Intergovernmental partnership aims to limit risks in stimulus spending
As agencies scramble to spend stimulus funds under the 2009 American Recovery and Reinvestment Act, an intergovernmental financial management organization is offering up new tools to help ensure that accountability isn't sacrificed for expediency.
The Partnership for Intergovernmental Management and Accountability, which comprises high-ranking financial management officials in federal, state and local governments, has published a number of documents and assessment tools to help agencies monitor funds spent under the economic stimulus package.
The Partnership was established by the Association of Government Accountants in 2007 to improve accountability across governmental jurisdictions.
"The highest-risk organizations that get federal funds are frankly the new guys on the block," said Tom Cooley, chief financial officer at the National Science Foundation and a co-chair of the Partnership. "They don't understand the game they've decided to enter and that's where it can come back to bite you if you haven't done a good enough job identifying those institutions" and worked to ensure they can manage federal funds, he said.

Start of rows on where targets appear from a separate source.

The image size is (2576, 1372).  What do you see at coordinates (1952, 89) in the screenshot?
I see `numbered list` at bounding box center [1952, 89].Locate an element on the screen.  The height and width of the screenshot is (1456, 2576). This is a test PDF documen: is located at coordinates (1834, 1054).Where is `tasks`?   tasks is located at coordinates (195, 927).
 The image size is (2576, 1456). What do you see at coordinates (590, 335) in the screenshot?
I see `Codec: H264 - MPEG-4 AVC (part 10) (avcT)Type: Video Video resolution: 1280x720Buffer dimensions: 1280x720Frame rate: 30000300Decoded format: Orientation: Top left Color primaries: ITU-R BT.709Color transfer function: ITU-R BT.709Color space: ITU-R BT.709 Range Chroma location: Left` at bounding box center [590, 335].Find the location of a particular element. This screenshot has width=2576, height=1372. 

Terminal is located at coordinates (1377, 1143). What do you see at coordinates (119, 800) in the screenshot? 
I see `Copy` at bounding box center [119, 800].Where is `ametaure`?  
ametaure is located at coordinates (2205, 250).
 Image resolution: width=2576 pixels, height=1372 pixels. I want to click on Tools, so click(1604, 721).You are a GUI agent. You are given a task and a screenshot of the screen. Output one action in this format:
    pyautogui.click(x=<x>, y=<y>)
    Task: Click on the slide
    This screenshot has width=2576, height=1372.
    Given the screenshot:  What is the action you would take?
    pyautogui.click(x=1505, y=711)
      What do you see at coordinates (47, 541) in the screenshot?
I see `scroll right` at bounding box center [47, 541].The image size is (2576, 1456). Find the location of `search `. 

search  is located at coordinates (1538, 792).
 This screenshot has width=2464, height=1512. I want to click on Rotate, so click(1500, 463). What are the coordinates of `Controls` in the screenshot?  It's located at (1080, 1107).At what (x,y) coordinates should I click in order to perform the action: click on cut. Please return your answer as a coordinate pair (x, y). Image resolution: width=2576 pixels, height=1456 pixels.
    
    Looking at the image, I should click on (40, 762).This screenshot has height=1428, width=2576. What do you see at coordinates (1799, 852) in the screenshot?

While agencies have a lot of experience monitoring money that goes to primary recipients of federal funds, the guidance for tracking stimulus funds requires that they be equally adept at overseeing the use of funds by sub-recipients -- those organizations and contractors that may be several tiers down on the management ladder where the work actually is being performed.
"That's important for a couple of reasons," Cooley said. "First of all, the taxpayers want to know that the money is being spent for the reason it was put out the door and there is no waste, fraud or abuse." But it's equally important for taxpayers to understand in a transparent way exactly where the money is being spent.
He cited a scientific research program funded by NSF through a private institution based in Washington. The institution actually awards most of that funding to Texas A&M University, which in turn oversees research that is conducted aboard a ship that operates out of Galveston, Texas, but travels around the globe.
It's not enough to know that the Washington-based institution is administering the contract appropriately, Cooley said. As the responsible authority for the federal funds, NSF needs to be able to document the full program. "Most of the money pays for the ship and the crew on the ship that goes out and conducts the research. You want to make sure the right money is going to pay the salaries of those guys on the ship, that they can paint the hull and scrape it whenever they need to, and that they can fly the research scientists to the ship when they need to," Cooley said.
Much of the stimulus money will be distributed through normal channels -- block grants to states and conventional appropriations. To the extent that agencies have strong internal controls and solid financial management and accounting processes in place, handling the stimulus funding shouldn't present any special problems.
But the recovery act also creates new programs in some cases, which may require new mechanisms for distributing the money, Cooley said. The CFO's role is to make sure "if there are going to be any shortcuts taken [to normal financial management operations] then we need to document what those are going to be and make sure we've got some failsafe buttons in place so we don't accidentally do anything wrong to get anybody in trouble," he said.